Mechanism of heat shock protein 90 for regulating 26S proteasome in hyperthermia
10.3969/j.issn.1673-4254.2017.04.20
- VernacularTitle:热疗中热休克蛋白90对26S蛋白酶体的调控机制
- Author:
Qingrong MA
1
;
Peizhi YU
;
Fan ZHANG
;
Yuqi LI
;
Shu YANG
;
Xianyi MO
;
Kailan MO
;
Ying DING
;
Size CHEN
Author Information
1. 广东药科大学附属第一医院胸外科
- Keywords:
heat shock protein 90;
26S proteasome;
oxidative stress;
hyperthermia
- From:
Journal of Southern Medical University
2017;37(4):537-541
- CountryChina
- Language:Chinese
-
Abstract:
Objective To investigate the mechanism by which heat shock protein 90 (HSP90) regulates 26S proteasome in hyperthermia.

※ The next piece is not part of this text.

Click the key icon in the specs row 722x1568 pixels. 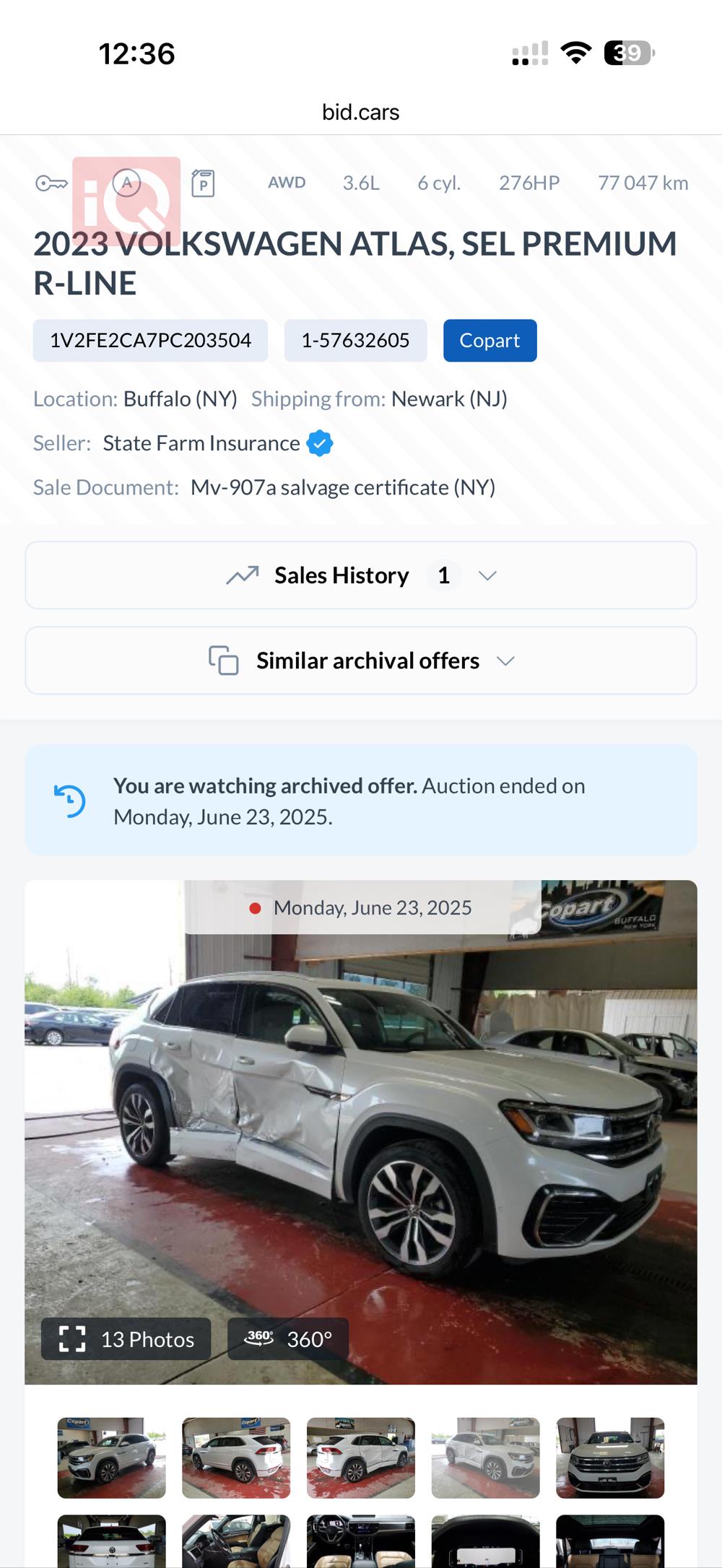coord(51,183)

Methods Hyperthermic HepG2 cell models established by exposure of the cells to 42 ℃ for 3, 6, 12, and 24 h were examined for production of reactive oxygen species (ROS) and cell proliferation, and the changes in Hsp90α and 26S proteasome were analyzed. Results ROS production in the cells increased significantly after hyperthermia (F=28.958, P<0.001), and the cell proliferation was suppressed progressively as the heat exposure time extended (F=621.704, P<0.001). Hyperthermia up-regulated Hsp90α but decreased the expression level (F=164.174, P<0.001) and activity (F=133.043, P<0.001) of 26S proteasome. The cells transfected with a small interfering RNA targeting Hsp90α also showed significantly decreased expression of 26S proteasome (F=180.231, P<0.001). Conclusion The intracellular ROS production increases as the hyperthermia time extends. Heat stress and ROS together cause protein denature, leading to increased HSP90 consumption and further to HSP90 deficiency for maintaining 26S proteasome assembly and stability. The accumulation of denatured protein causes unfolded protein reaction in the cells to eventually result in cell death.